O Governo sérvio organizou ontem uma protesto em Belgrado contra a independência de Kosovo, à margem da qual vários grupos de jovens descontrolados atearam fogo à embaixada dos EUA e atacaram outras representações diplomáticas de países que reconheceram a independência do Kosovo.
Rice ressaltou que é hora de os sérvios aceitarem que o Kosovo já não é seu e sugeriu que chegou o momento de deixar para trás séculos de queixas e sentimentalismos nos Bálcãs.
- Achamos que a resolução sobre o status dos Bálcãs permitirá finalmente que essa região deixe para trás sua terrível história. Estamos falando de algo que ocorreu há séculos, é hora de avançar - manifestou Rice.
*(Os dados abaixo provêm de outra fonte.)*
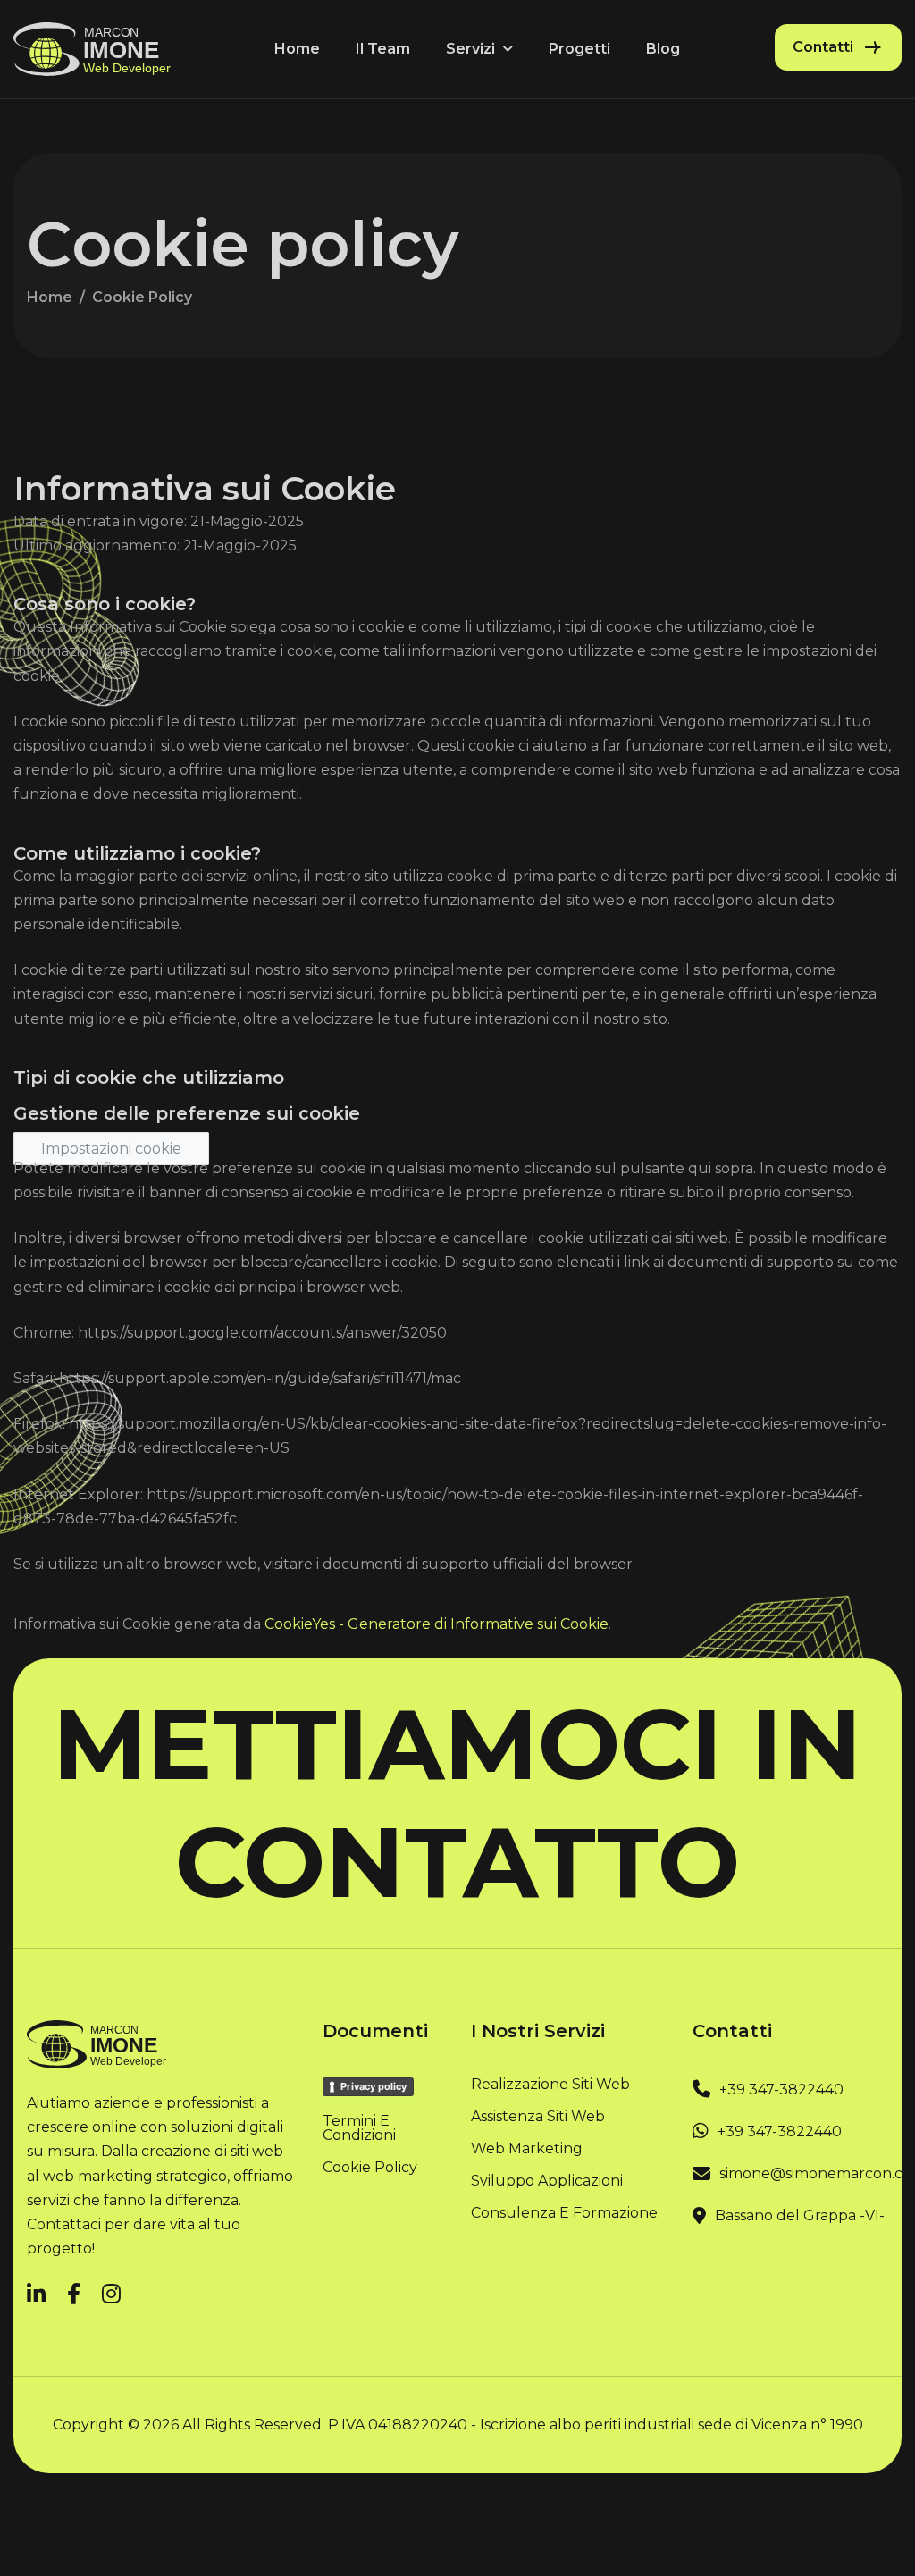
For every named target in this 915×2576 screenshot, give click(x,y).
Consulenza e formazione (564, 2213)
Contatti (823, 46)
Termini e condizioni (359, 2128)
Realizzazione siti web (550, 2084)
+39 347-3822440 (781, 2089)
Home (297, 48)
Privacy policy (373, 2086)
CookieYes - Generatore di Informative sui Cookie (436, 1623)
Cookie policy (370, 2168)
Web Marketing (527, 2149)
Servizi (470, 48)
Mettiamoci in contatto (457, 1803)
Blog (663, 48)
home (49, 297)
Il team (383, 48)
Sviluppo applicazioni (547, 2181)
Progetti (579, 48)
Por sua parte, o subsecretário americano para Assuntos Políticos, Nicholas Burns, declarou hoje que "não há desculpa" para os ataques "não civilizados" perpetrados em Belgrado contra as embaixadas dos Estados Unidos e de outros países europeus, que provocaram um morto e dezenas de feridos.
Burns afirmou que os EUA estão orgulhosos de seu apoio ao novo estado independente do Kosovo e expressou sua convicção que mais países farão o mesmo no futuro.
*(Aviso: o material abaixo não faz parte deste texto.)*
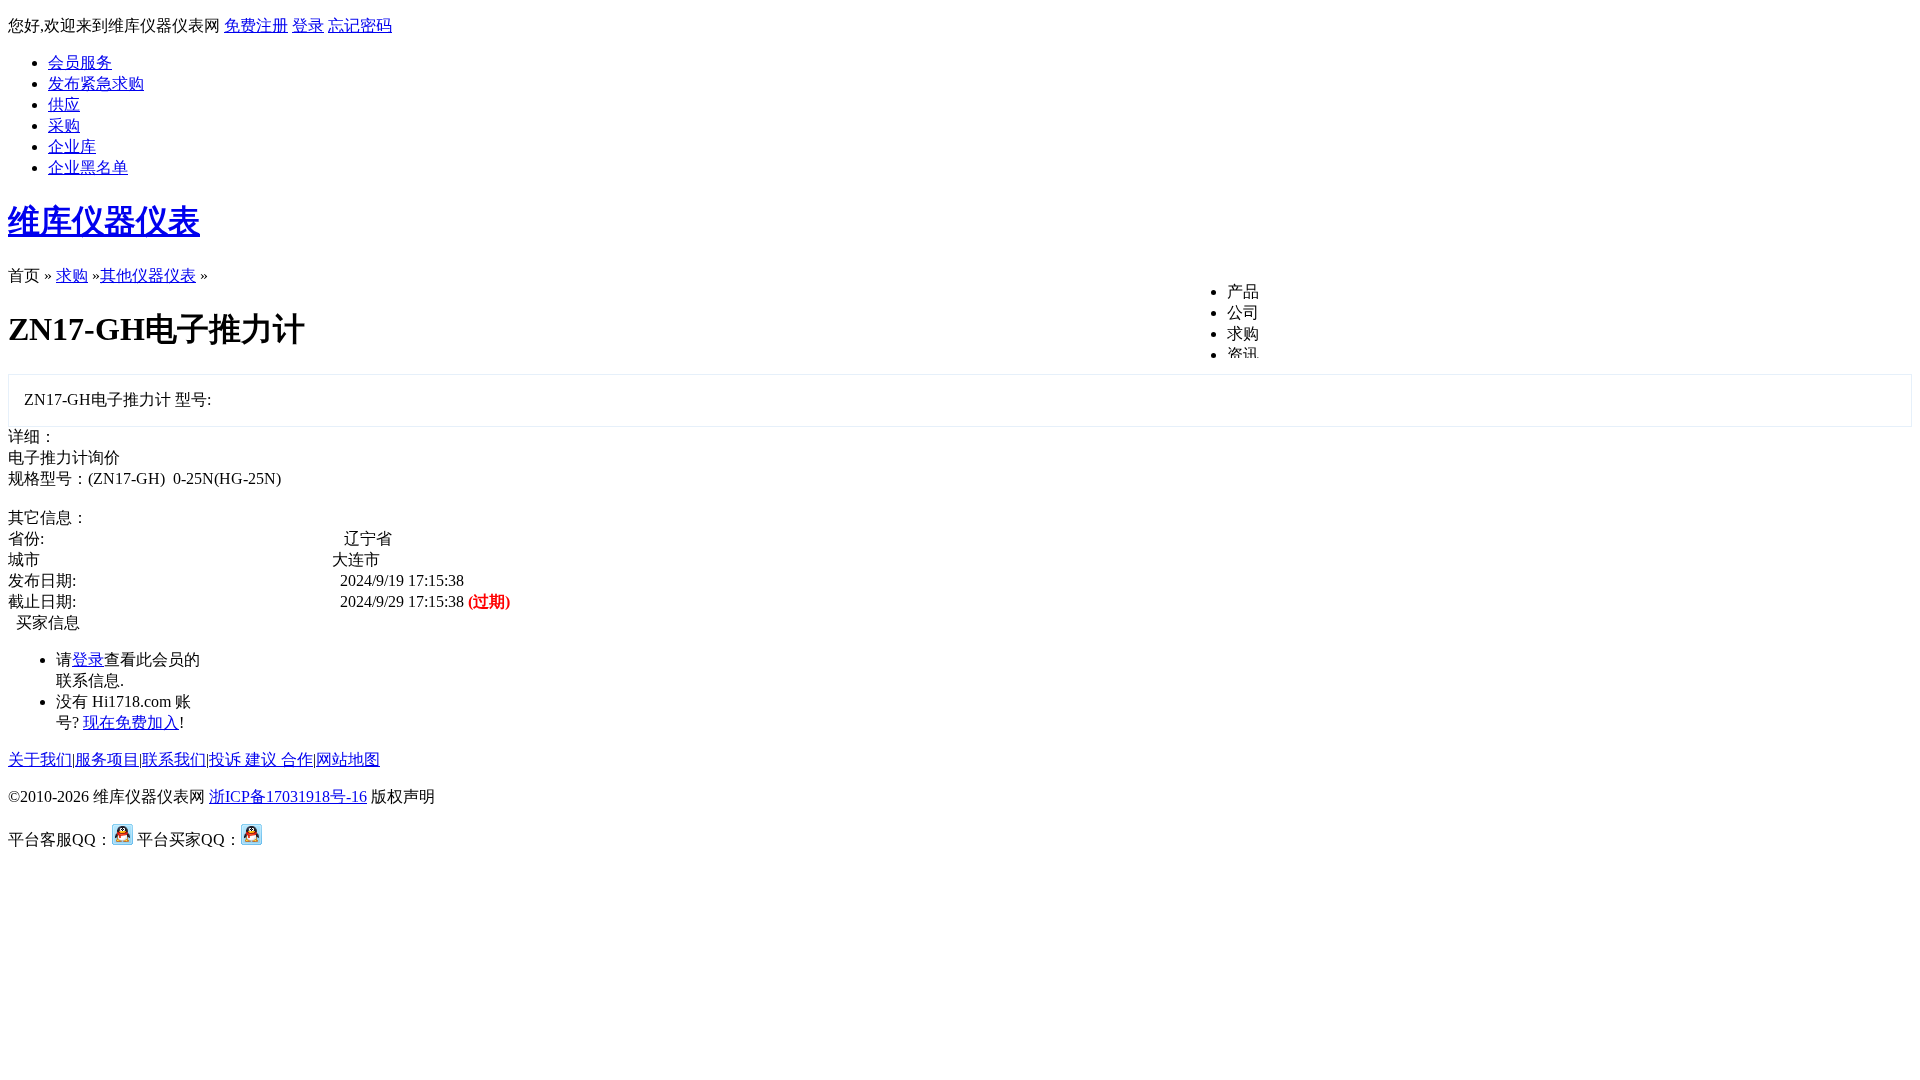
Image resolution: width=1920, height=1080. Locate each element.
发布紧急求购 (96, 83)
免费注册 (256, 25)
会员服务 (80, 62)
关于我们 (40, 759)
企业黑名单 (88, 167)
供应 (64, 104)
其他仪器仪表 (148, 275)
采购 (64, 125)
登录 (308, 25)
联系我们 (174, 759)
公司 (1243, 312)
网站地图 (348, 759)
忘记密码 (360, 25)
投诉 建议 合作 (261, 759)
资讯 (1243, 354)
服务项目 (107, 759)
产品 (1243, 291)
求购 (1243, 333)
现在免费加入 (131, 722)
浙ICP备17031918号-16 (288, 796)
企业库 (72, 146)
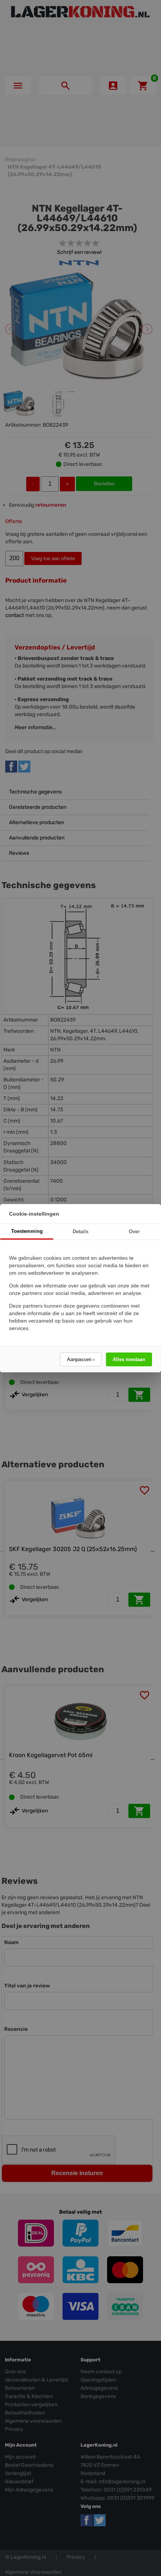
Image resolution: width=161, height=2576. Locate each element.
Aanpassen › (80, 1359)
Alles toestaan (129, 1359)
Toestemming (27, 1231)
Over (134, 1231)
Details (80, 1231)
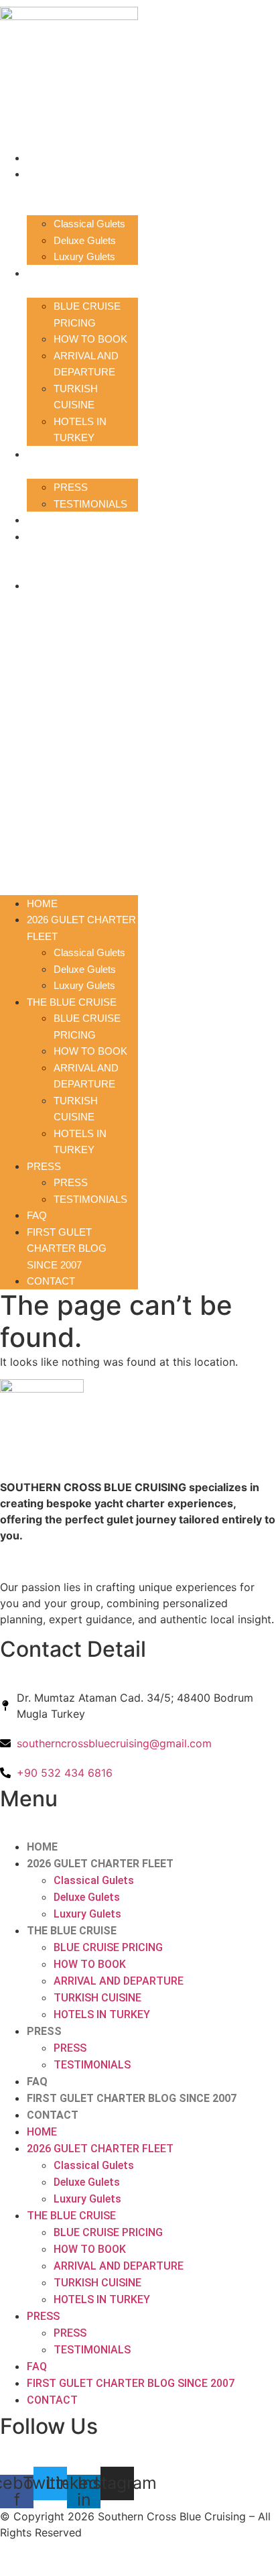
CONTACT (51, 585)
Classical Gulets (89, 223)
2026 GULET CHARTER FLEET (100, 1863)
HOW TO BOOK (90, 339)
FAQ (37, 520)
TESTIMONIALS (90, 504)
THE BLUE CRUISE (72, 273)
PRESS (44, 454)
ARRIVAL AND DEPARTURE (119, 1981)
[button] (69, 736)
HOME (42, 158)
- Acho que a justiça foi feita. Kosovo merece ser independente. A Sérvia perdeu todos os direitos sobre o Kosovo após seus assaltos brutais e injustificados contra a comunidade albanesa em 1998-1999 - afirmou o alto representa americano.
Burns qualificou de "muito irresponsável" e "cínica" uma declaração do embaixador russo na Otan, Dmitry Rogozin, que segundo a agência "Interfax", disse hoje que se a União Européia e a Otan mantiverem seu mandato no Kosovo, "fará necessário o uso da força".
Burns foi um dos promotores das negociações internacionais sobre a definição do status do Kosovo que duraram dois anos sem conseguir um acordo entre Belgrado e Pristina.
Como resultado, Kosovo declarou sua independência da Sérvia, de forma unilateral, em 17 de fevereiro.
A maioria dos países da União Européia, além dos Estados Unidos, reconheceram o Kosovo como novo Estado independente.
Além da Sérvia e da Rússia, também não reconheceram ainda a Espanha, a Romênia, o Chipre, a Grécia e a Eslováquia reconhecem a soberania do Kosovo.